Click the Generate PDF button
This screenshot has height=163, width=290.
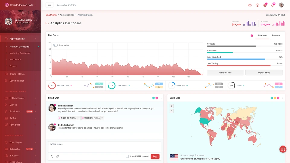click(x=225, y=73)
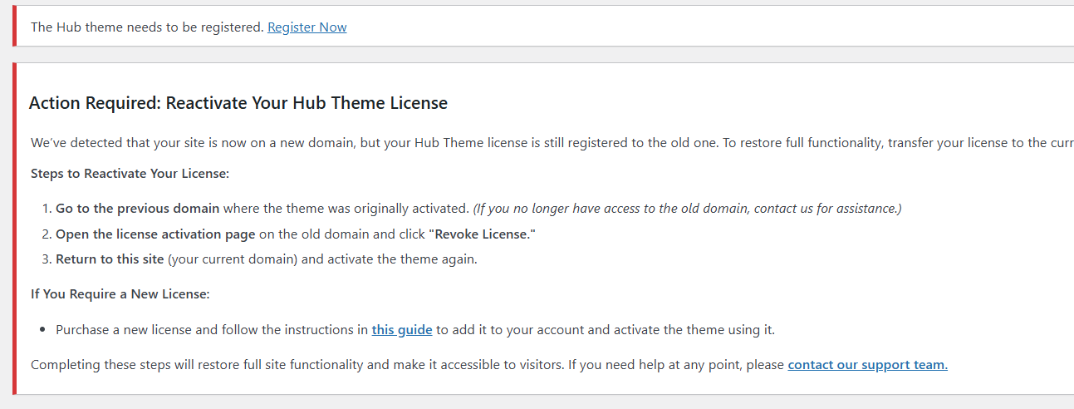This screenshot has height=409, width=1074.
Task: Click the number 2 in the steps list
Action: point(46,234)
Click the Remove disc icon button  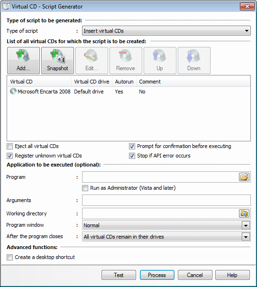126,60
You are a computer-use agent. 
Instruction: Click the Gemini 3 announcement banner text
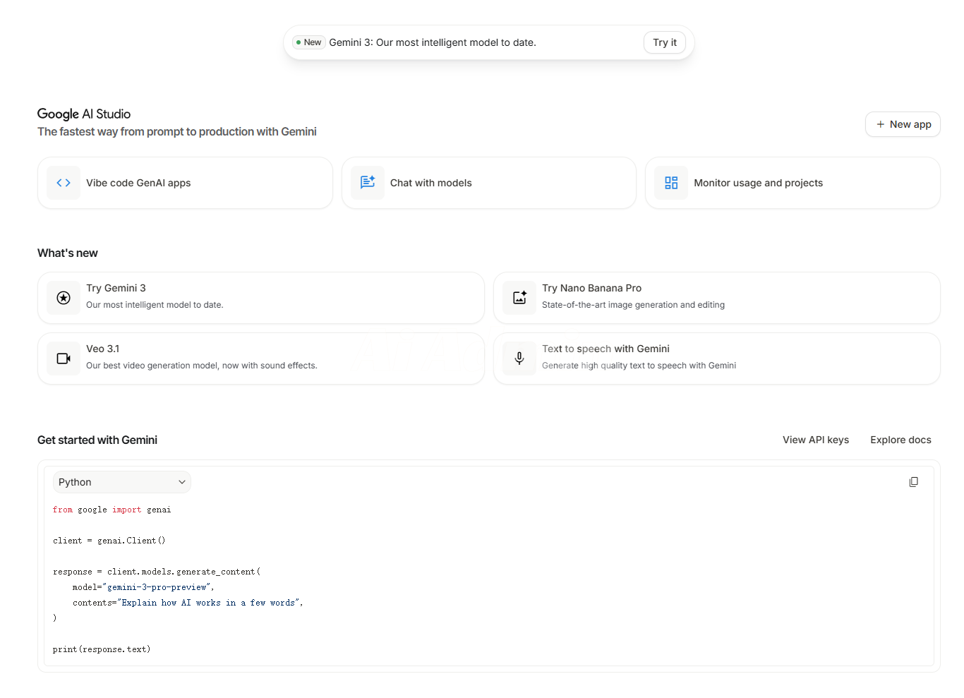[432, 42]
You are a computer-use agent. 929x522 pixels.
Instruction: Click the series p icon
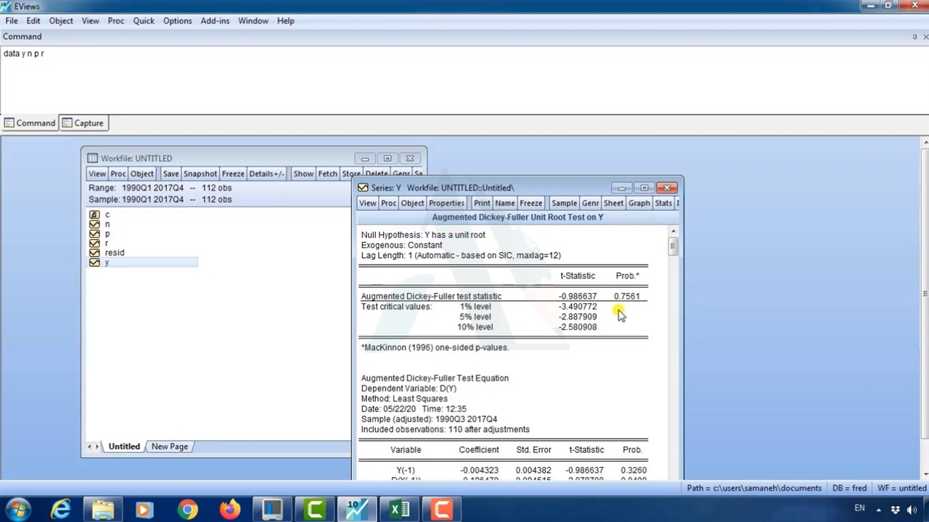pos(94,234)
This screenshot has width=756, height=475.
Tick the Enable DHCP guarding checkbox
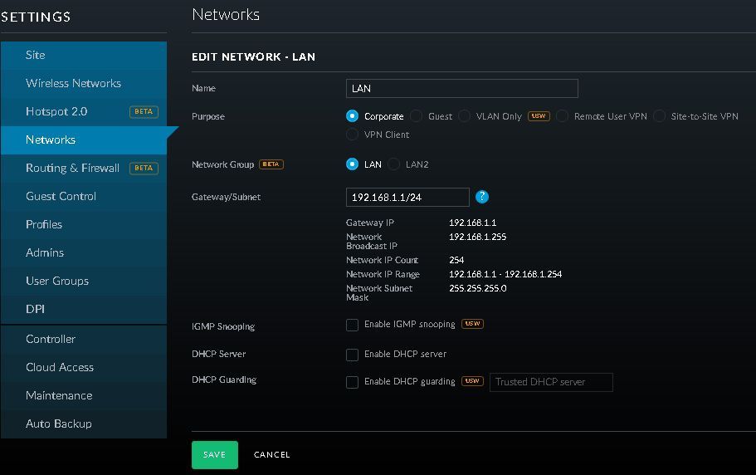pos(353,382)
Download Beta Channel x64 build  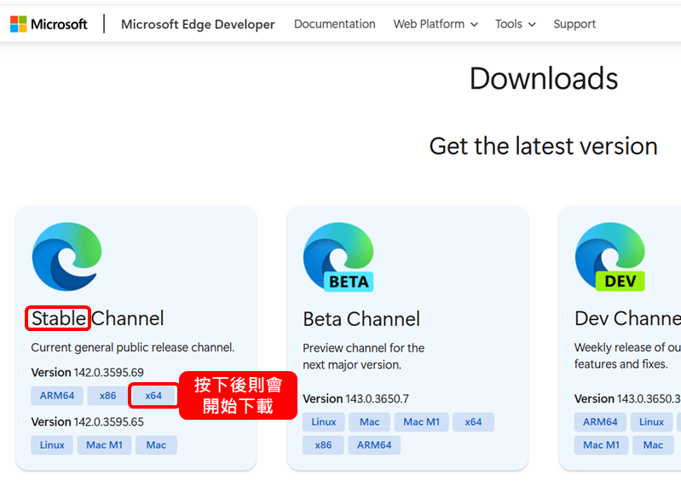pos(473,422)
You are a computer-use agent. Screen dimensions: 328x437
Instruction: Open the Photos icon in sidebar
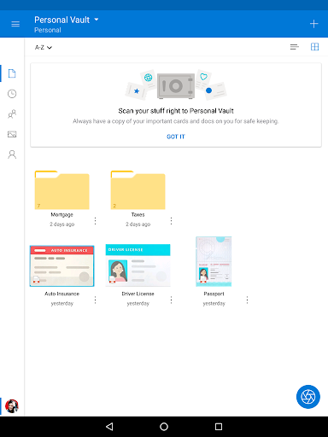12,134
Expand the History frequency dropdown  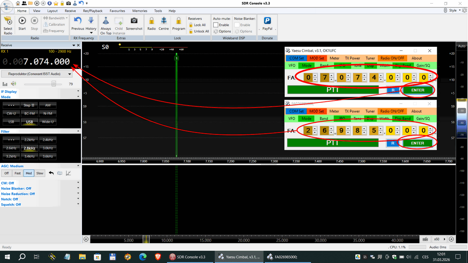91,28
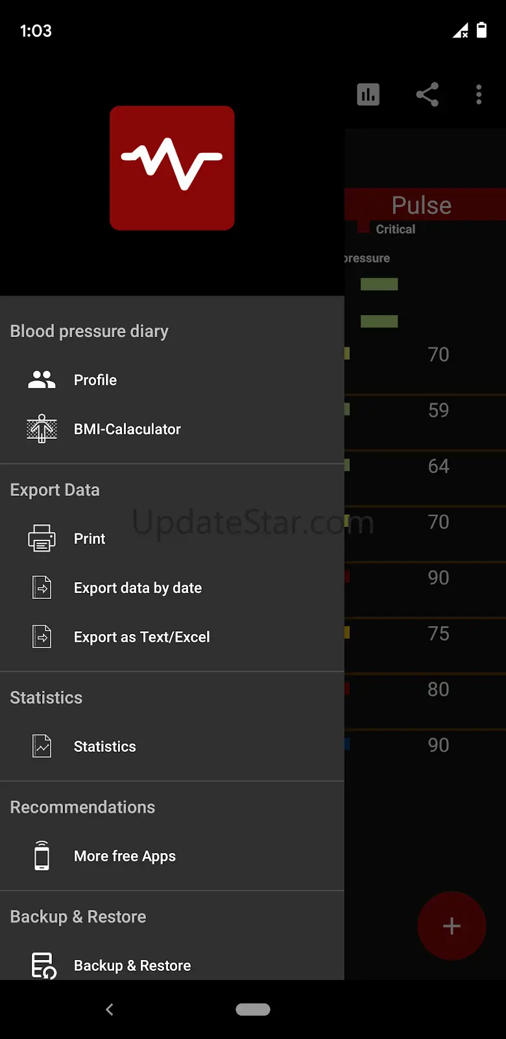Open the BMI-Calaculator body icon

tap(42, 428)
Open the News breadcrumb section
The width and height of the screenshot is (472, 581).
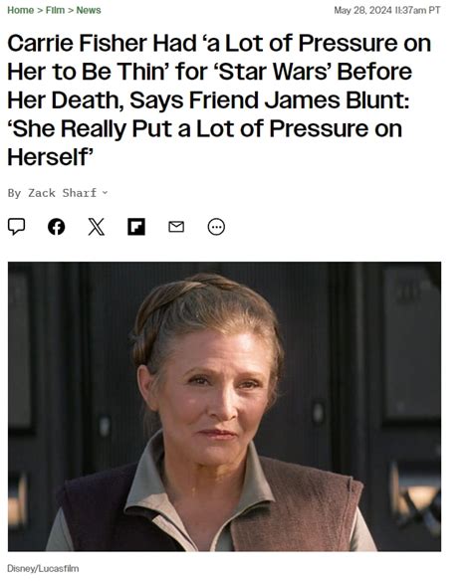click(x=89, y=10)
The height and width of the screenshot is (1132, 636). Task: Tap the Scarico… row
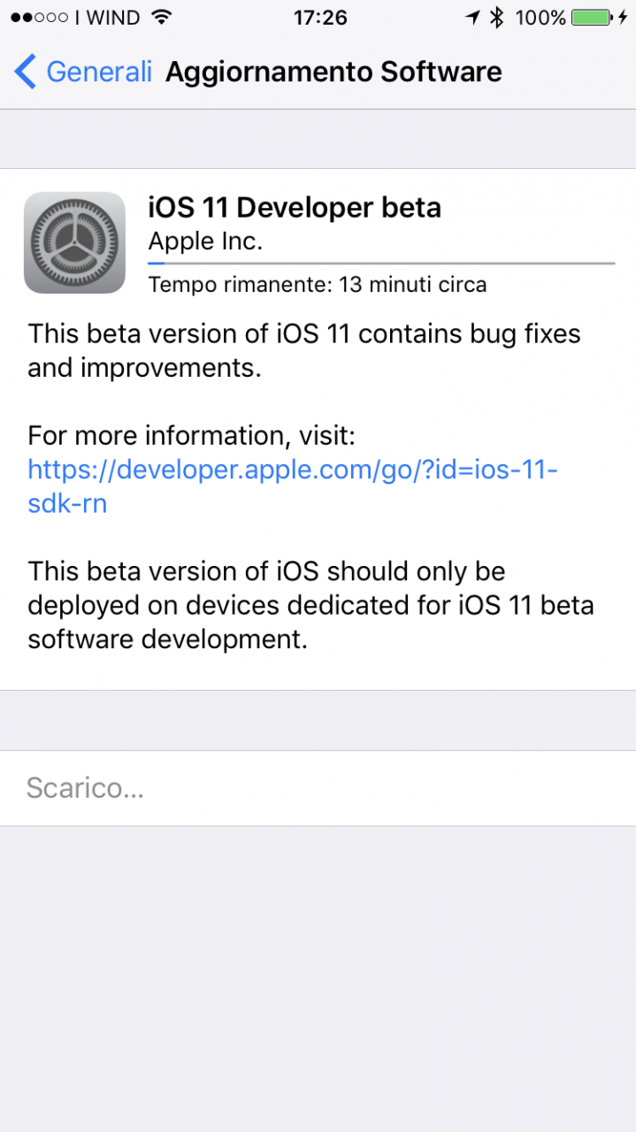point(318,788)
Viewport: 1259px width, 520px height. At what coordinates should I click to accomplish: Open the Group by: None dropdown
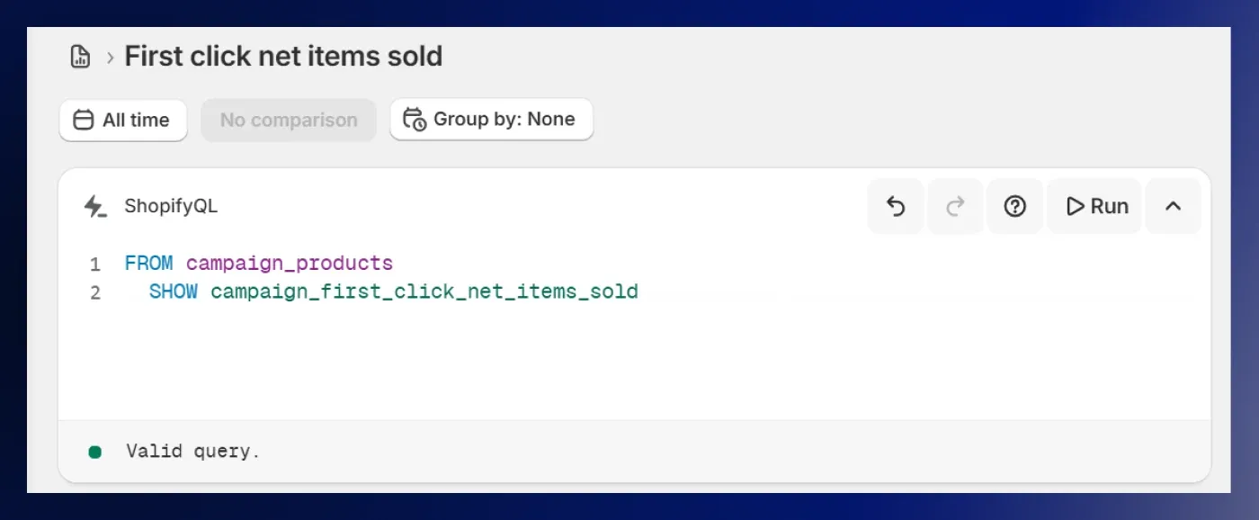click(x=491, y=119)
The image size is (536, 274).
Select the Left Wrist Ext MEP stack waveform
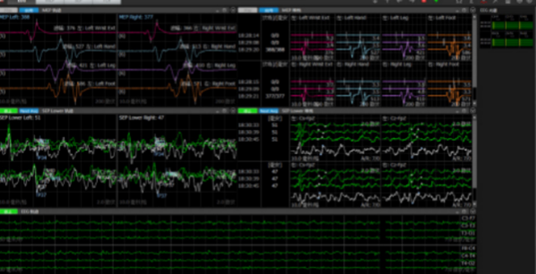pyautogui.click(x=315, y=46)
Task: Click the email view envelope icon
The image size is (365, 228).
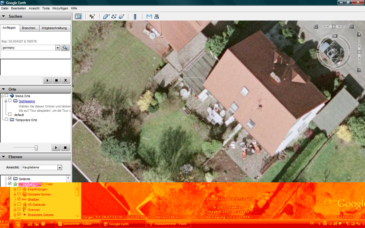Action: coord(149,17)
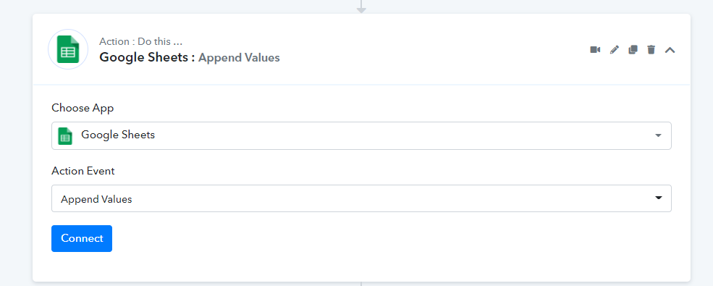Open the Append Values event selector

point(361,198)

───

> **Work required**: Filter the lines above, keeping and copying those that contain "agent".

> **Expected output**:
You are a computer-use agent. 
You are a computer-use agent. 929x522 pixels.
You are a computer-use agent. Screen dimensions: 328x437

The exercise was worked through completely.